Problem to work on:
Each record below is to be reproduced without any change.

Study material:
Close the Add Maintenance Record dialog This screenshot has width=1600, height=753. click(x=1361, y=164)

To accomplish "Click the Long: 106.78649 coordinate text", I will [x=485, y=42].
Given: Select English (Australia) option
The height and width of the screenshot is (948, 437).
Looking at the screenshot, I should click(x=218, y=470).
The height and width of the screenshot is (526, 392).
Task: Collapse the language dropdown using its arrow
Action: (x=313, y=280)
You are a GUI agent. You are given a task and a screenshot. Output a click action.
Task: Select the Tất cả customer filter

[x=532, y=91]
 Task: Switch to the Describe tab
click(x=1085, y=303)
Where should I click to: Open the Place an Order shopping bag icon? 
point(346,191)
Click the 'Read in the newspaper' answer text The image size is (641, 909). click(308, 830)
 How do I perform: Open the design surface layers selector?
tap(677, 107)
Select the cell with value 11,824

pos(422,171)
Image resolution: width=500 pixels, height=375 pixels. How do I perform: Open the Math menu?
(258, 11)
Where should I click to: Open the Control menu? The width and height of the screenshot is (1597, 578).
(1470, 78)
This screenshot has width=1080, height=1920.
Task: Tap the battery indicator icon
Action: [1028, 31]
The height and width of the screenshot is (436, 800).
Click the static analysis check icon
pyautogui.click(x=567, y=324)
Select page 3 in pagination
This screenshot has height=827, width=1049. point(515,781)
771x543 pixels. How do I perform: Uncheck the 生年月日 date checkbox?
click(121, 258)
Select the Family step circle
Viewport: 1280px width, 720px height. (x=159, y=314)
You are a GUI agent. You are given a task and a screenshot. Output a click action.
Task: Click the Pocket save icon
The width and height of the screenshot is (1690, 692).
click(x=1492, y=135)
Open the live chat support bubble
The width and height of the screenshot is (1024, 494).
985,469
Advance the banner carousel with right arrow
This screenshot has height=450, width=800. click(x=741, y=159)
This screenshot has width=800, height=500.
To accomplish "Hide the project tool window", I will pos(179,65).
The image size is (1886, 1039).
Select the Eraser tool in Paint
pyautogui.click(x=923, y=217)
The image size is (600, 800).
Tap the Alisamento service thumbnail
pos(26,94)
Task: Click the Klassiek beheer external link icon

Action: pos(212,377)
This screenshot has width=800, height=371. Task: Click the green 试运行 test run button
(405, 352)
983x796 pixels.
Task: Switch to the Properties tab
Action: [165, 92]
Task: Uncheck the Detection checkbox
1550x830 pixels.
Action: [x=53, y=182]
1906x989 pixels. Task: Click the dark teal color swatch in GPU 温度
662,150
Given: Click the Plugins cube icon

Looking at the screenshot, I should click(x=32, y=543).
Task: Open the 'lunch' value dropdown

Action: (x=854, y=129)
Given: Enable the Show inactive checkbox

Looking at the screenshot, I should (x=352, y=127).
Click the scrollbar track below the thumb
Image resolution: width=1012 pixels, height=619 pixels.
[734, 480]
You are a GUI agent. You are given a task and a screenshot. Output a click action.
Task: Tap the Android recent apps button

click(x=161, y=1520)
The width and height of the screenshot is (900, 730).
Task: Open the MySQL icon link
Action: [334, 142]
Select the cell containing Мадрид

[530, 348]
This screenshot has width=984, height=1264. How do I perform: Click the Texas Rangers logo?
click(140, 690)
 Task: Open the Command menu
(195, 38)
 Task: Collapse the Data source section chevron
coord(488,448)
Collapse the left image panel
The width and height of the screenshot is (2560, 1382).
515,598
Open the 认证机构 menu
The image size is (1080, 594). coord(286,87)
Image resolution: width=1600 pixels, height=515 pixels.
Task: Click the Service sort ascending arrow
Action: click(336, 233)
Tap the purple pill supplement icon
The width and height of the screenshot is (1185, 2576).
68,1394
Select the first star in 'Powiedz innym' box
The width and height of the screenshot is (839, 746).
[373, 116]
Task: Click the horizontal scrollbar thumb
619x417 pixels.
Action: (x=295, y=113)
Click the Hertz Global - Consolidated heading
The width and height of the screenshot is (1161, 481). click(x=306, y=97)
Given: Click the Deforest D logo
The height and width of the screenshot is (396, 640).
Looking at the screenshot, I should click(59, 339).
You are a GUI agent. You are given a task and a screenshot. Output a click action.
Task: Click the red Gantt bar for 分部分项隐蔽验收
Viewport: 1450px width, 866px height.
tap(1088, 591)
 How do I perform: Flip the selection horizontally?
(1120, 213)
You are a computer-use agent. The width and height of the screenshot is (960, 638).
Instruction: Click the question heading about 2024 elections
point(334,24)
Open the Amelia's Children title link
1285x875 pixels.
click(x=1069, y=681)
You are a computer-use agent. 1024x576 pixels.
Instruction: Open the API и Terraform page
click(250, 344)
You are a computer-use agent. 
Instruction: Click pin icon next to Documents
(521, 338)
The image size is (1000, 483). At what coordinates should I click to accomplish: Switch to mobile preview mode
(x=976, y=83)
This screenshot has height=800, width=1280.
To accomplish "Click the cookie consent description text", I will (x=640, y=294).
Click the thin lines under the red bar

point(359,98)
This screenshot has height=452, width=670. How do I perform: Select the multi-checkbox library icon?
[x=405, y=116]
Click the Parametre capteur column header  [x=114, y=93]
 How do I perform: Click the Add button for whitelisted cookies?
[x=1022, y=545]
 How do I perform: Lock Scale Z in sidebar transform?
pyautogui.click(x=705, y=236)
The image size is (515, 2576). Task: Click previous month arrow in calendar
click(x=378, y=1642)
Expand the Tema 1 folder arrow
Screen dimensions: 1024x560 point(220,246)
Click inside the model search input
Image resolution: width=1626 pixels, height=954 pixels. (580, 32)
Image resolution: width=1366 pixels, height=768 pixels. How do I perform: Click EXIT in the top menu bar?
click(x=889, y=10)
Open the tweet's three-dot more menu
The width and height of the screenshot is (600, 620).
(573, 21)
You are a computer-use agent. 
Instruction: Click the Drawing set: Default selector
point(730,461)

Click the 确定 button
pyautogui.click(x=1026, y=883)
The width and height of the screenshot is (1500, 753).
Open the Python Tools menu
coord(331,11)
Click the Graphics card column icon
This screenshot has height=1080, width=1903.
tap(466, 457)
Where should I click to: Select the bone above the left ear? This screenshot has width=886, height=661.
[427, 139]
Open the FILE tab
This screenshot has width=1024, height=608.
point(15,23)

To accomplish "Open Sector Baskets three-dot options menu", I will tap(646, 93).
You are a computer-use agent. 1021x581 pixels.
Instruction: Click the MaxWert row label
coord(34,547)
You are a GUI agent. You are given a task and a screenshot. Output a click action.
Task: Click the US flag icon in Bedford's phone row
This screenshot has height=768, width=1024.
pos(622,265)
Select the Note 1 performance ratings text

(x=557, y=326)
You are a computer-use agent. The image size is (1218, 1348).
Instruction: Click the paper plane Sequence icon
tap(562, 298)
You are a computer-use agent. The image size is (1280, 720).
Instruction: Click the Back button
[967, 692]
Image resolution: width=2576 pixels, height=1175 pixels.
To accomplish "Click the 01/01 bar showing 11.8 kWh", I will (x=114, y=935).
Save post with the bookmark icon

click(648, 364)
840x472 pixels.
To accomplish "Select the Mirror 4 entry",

Solution to the exercise:
Close the Add Maintenance Record dialog This screenshot has width=1600, height=753. click(x=1361, y=164)

To accomplish "Click the Long: 106.78649 coordinate text", I will [x=485, y=42].
Given: Select English (Australia) option
The height and width of the screenshot is (948, 437).
Looking at the screenshot, I should click(x=218, y=470).
The height and width of the screenshot is (526, 392).
Task: Collapse the language dropdown using its arrow
Action: (x=313, y=280)
You are a GUI agent. You are given a task and a screenshot. Output a click action.
Task: Select the Tất cả customer filter

[x=532, y=91]
 Task: Switch to the Describe tab
click(x=1085, y=303)
Where should I click to: Open the Place an Order shopping bag icon? 
point(346,191)
Click the 'Read in the newspaper' answer text The image size is (641, 909). click(308, 830)
 How do I perform: Open the design surface layers selector?
tap(677, 107)
Select the cell with value 11,824

pos(422,171)
Image resolution: width=500 pixels, height=375 pixels. How do I perform: Open the Math menu?
(258, 11)
Where should I click to: Open the Control menu? The width and height of the screenshot is (1597, 578).
(1470, 78)
This screenshot has width=1080, height=1920.
Task: Tap the battery indicator icon
Action: [1028, 31]
The height and width of the screenshot is (436, 800).
Click the static analysis check icon
pyautogui.click(x=567, y=324)
Select page 3 in pagination
This screenshot has height=827, width=1049. point(515,781)
771x543 pixels. How do I perform: Uncheck the 生年月日 date checkbox?
click(121, 258)
Select the Family step circle
Viewport: 1280px width, 720px height. (x=159, y=314)
You are a GUI agent. You are given a task and a screenshot. Output a click action.
Task: Click the Pocket save icon
The width and height of the screenshot is (1690, 692).
click(x=1492, y=135)
Open the live chat support bubble
The width and height of the screenshot is (1024, 494).
985,469
Advance the banner carousel with right arrow
This screenshot has height=450, width=800. click(x=741, y=159)
This screenshot has width=800, height=500.
To accomplish "Hide the project tool window", I will pos(179,65).
The image size is (1886, 1039).
Select the Eraser tool in Paint
pyautogui.click(x=923, y=217)
The image size is (600, 800).
Tap the Alisamento service thumbnail
pos(26,94)
Task: Click the Klassiek beheer external link icon

Action: pos(212,377)
This screenshot has width=800, height=371. Task: Click the green 试运行 test run button
(405, 352)
983x796 pixels.
Task: Switch to the Properties tab
Action: [165, 92]
Task: Uncheck the Detection checkbox
1550x830 pixels.
Action: [x=53, y=182]
1906x989 pixels. Task: Click the dark teal color swatch in GPU 温度
662,150
Given: Click the Plugins cube icon

Looking at the screenshot, I should click(x=32, y=543).
Task: Open the 'lunch' value dropdown

Action: (x=854, y=129)
Given: Enable the Show inactive checkbox

Looking at the screenshot, I should (x=352, y=127).
Click the scrollbar track below the thumb
Image resolution: width=1012 pixels, height=619 pixels.
[734, 480]
You are a GUI agent. You are given a task and a screenshot. Output a click action.
Task: Tap the Android recent apps button

click(x=161, y=1520)
The width and height of the screenshot is (900, 730).
Task: Open the MySQL icon link
Action: [334, 142]
Select the cell containing Мадрид

[530, 348]
This screenshot has width=984, height=1264. How do I perform: Click the Texas Rangers logo?
click(140, 690)
 Task: Open the Command menu
(195, 38)
 Task: Collapse the Data source section chevron
coord(488,448)
Collapse the left image panel
The width and height of the screenshot is (2560, 1382).
515,598
Open the 认证机构 menu
The image size is (1080, 594). coord(286,87)
Image resolution: width=1600 pixels, height=515 pixels.
Task: Click the Service sort ascending arrow
Action: click(336, 233)
Tap the purple pill supplement icon
The width and height of the screenshot is (1185, 2576).
68,1394
Select the first star in 'Powiedz innym' box
The width and height of the screenshot is (839, 746).
[373, 116]
Task: Click the horizontal scrollbar thumb
619x417 pixels.
Action: (x=295, y=113)
Click the Hertz Global - Consolidated heading
The width and height of the screenshot is (1161, 481). click(x=306, y=97)
Given: Click the Deforest D logo
The height and width of the screenshot is (396, 640).
Looking at the screenshot, I should click(59, 339).
You are a GUI agent. You are given a task and a screenshot. Output a click action.
Task: Click the red Gantt bar for 分部分项隐蔽验收
Viewport: 1450px width, 866px height.
tap(1088, 591)
 How do I perform: Flip the selection horizontally?
(1120, 213)
You are a computer-use agent. The width and height of the screenshot is (960, 638).
Instruction: Click the question heading about 2024 elections
point(334,24)
Open the Amelia's Children title link
1285x875 pixels.
click(x=1069, y=681)
You are a computer-use agent. 1024x576 pixels.
Instruction: Open the API и Terraform page
click(250, 344)
You are a computer-use agent. 
Instruction: Click pin icon next to Documents
(521, 338)
The image size is (1000, 483). At what coordinates should I click to accomplish: Switch to mobile preview mode
(x=976, y=83)
This screenshot has height=800, width=1280.
To accomplish "Click the cookie consent description text", I will (x=640, y=294).
Click the thin lines under the red bar

point(359,98)
This screenshot has height=452, width=670. How do I perform: Select the multi-checkbox library icon?
[x=405, y=116]
Click the Parametre capteur column header  [x=114, y=93]
 How do I perform: Click the Add button for whitelisted cookies?
[x=1022, y=545]
 How do I perform: Lock Scale Z in sidebar transform?
pyautogui.click(x=705, y=236)
The image size is (515, 2576). Task: Click previous month arrow in calendar
click(x=378, y=1642)
Expand the Tema 1 folder arrow
Screen dimensions: 1024x560 point(220,246)
Click inside the model search input
Image resolution: width=1626 pixels, height=954 pixels. (580, 32)
Image resolution: width=1366 pixels, height=768 pixels. How do I perform: Click EXIT in the top menu bar?
click(x=889, y=10)
Open the tweet's three-dot more menu
The width and height of the screenshot is (600, 620).
(573, 21)
You are a computer-use agent. 
Instruction: Click the Drawing set: Default selector
point(730,461)

Click the 确定 button
pyautogui.click(x=1026, y=883)
The width and height of the screenshot is (1500, 753).
Open the Python Tools menu
coord(331,11)
Click the Graphics card column icon
This screenshot has height=1080, width=1903.
tap(466, 457)
Where should I click to: Select the bone above the left ear? This screenshot has width=886, height=661.
[427, 139]
Open the FILE tab
This screenshot has width=1024, height=608.
point(15,23)

To accomplish "Open Sector Baskets three-dot options menu", I will tap(646, 93).
You are a computer-use agent. 1021x581 pixels.
Instruction: Click the MaxWert row label
coord(34,547)
You are a GUI agent. You are given a task and a screenshot. Output a click action.
Task: Click the US flag icon in Bedford's phone row
This screenshot has height=768, width=1024.
pos(622,265)
Select the Note 1 performance ratings text

(x=557, y=326)
You are a computer-use agent. The image size is (1218, 1348).
Instruction: Click the paper plane Sequence icon
tap(562, 298)
You are a computer-use agent. The image size is (1280, 720).
Instruction: Click the Back button
[967, 692]
Image resolution: width=2576 pixels, height=1175 pixels.
To accomplish "Click the 01/01 bar showing 11.8 kWh", I will (x=114, y=935).
Save post with the bookmark icon

click(648, 364)
840x472 pixels.
To accomplish "Select the Mirror 4 entry",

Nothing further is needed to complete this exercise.